───── MATERIAL FOR THIS TASK

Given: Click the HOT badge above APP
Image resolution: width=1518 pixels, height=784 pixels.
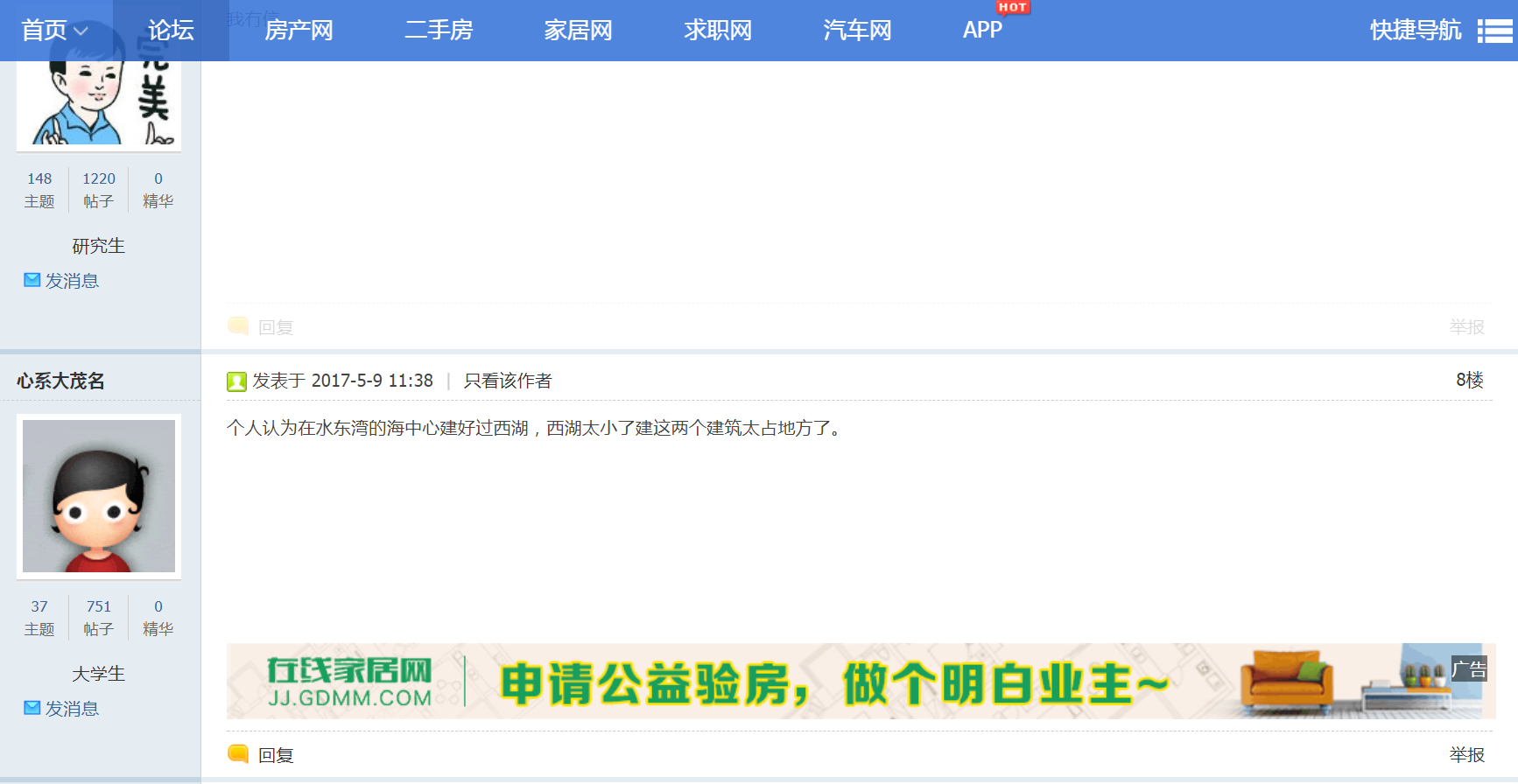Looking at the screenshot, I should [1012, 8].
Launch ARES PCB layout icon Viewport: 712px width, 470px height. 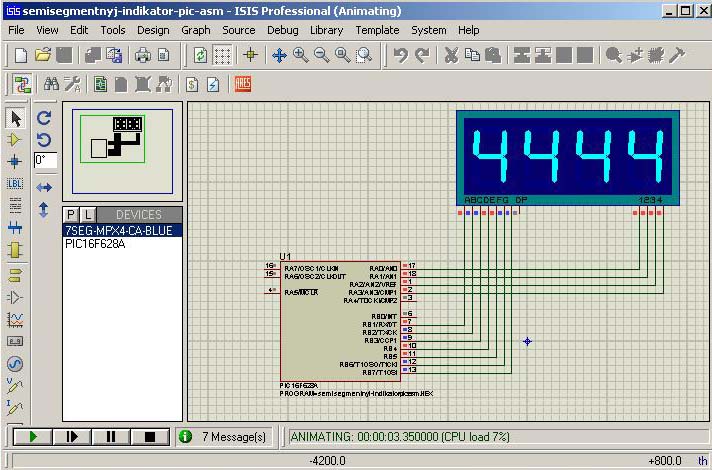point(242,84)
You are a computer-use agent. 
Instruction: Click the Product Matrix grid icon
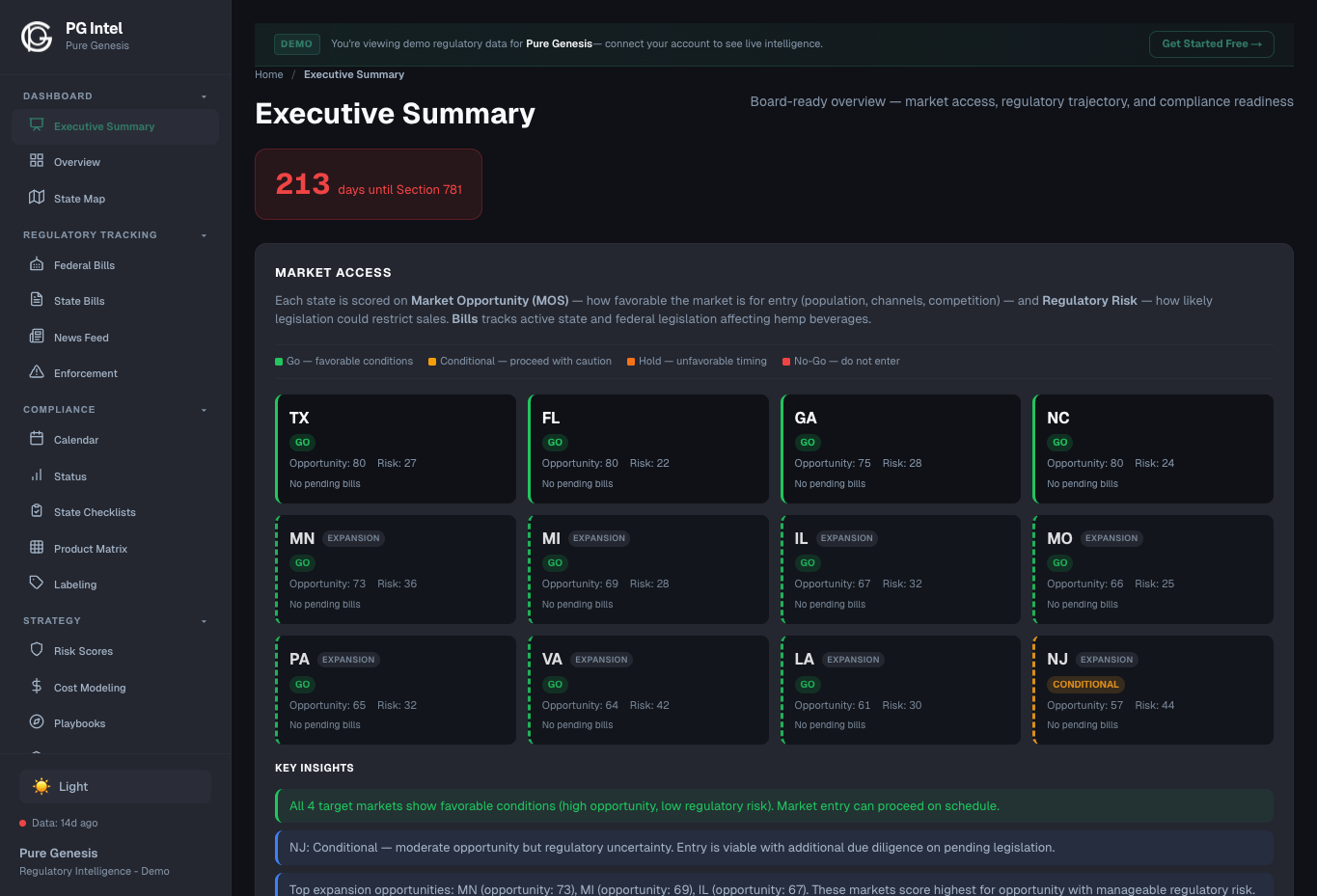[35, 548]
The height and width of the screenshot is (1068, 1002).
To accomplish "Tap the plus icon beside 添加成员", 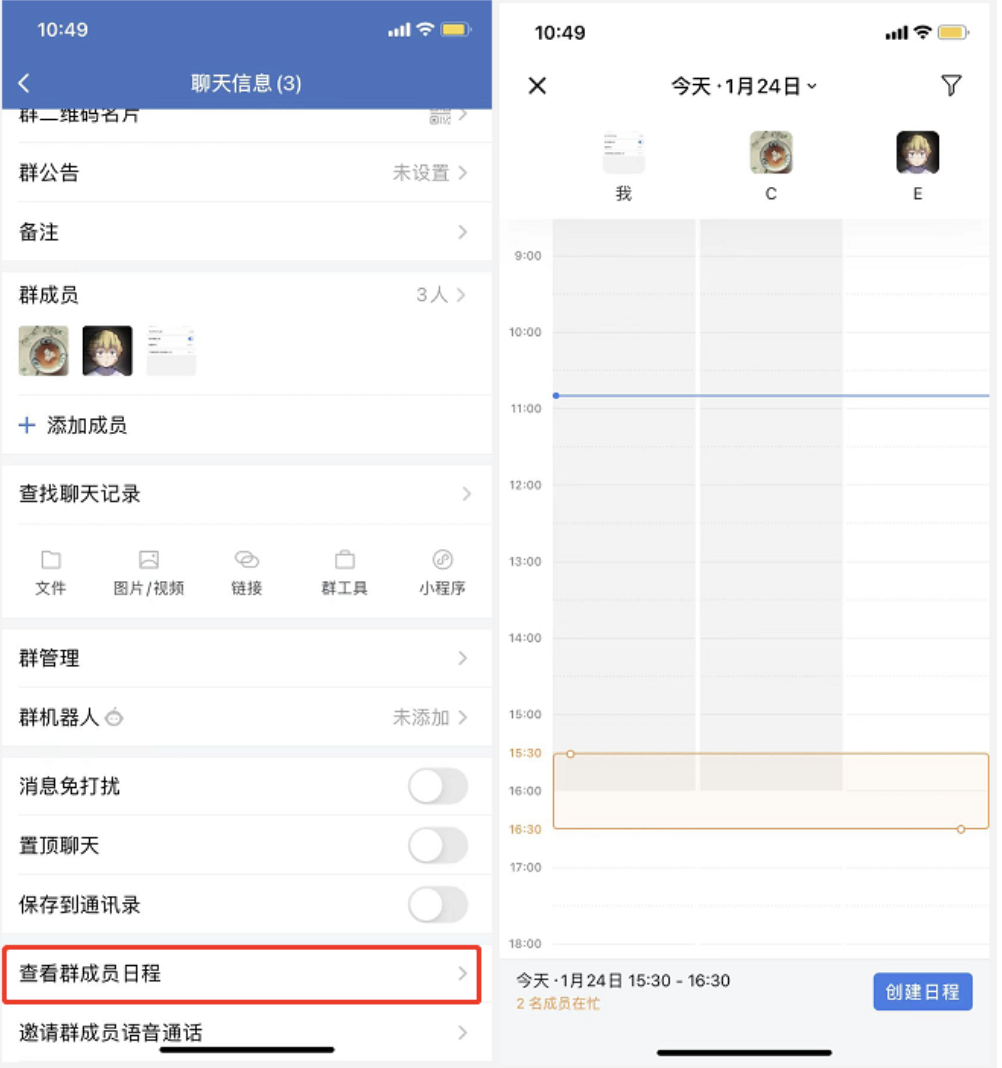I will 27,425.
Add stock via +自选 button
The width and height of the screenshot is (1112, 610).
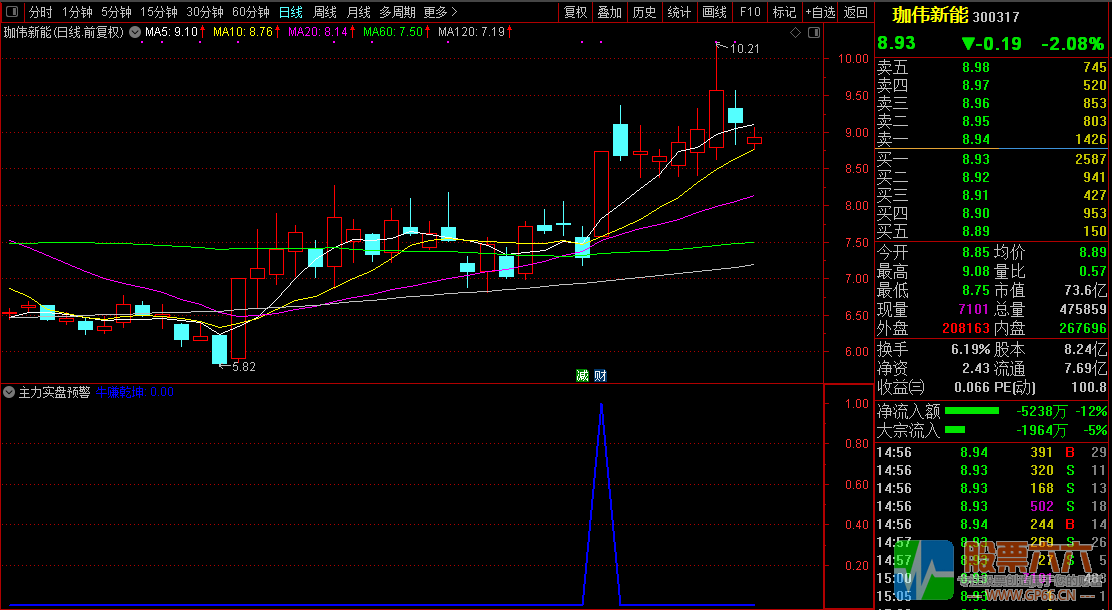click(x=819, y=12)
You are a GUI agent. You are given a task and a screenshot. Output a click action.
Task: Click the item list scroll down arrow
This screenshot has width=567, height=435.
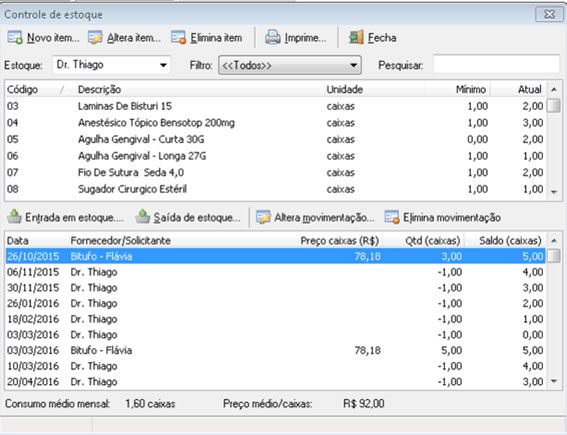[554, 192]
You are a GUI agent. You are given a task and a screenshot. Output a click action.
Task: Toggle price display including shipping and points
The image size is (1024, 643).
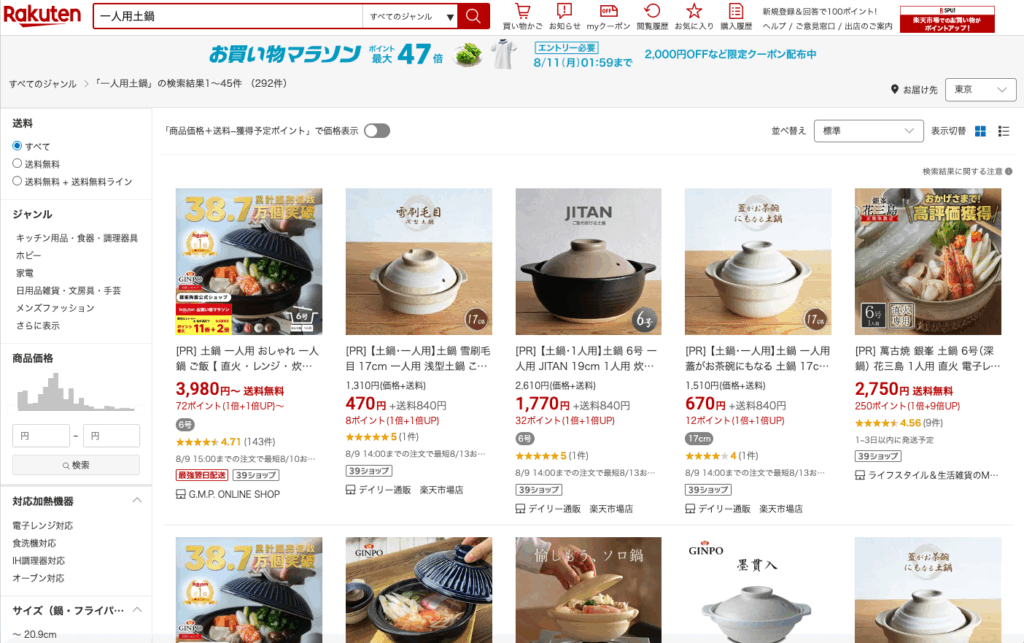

──────────

**WHAT THE TASK ASKS**
Output only the lines above from the one containing "Add stock via +自选 button" to the one containing "Task: Click the item list scroll down arrow", both included, exactly as written and with no pictures.

**OUTPUT FOR THIS TASK**
Add stock via +自选 button
The width and height of the screenshot is (1112, 610).
click(x=819, y=12)
You are a GUI agent. You are given a task and a screenshot. Output a click action.
Task: Click the item list scroll down arrow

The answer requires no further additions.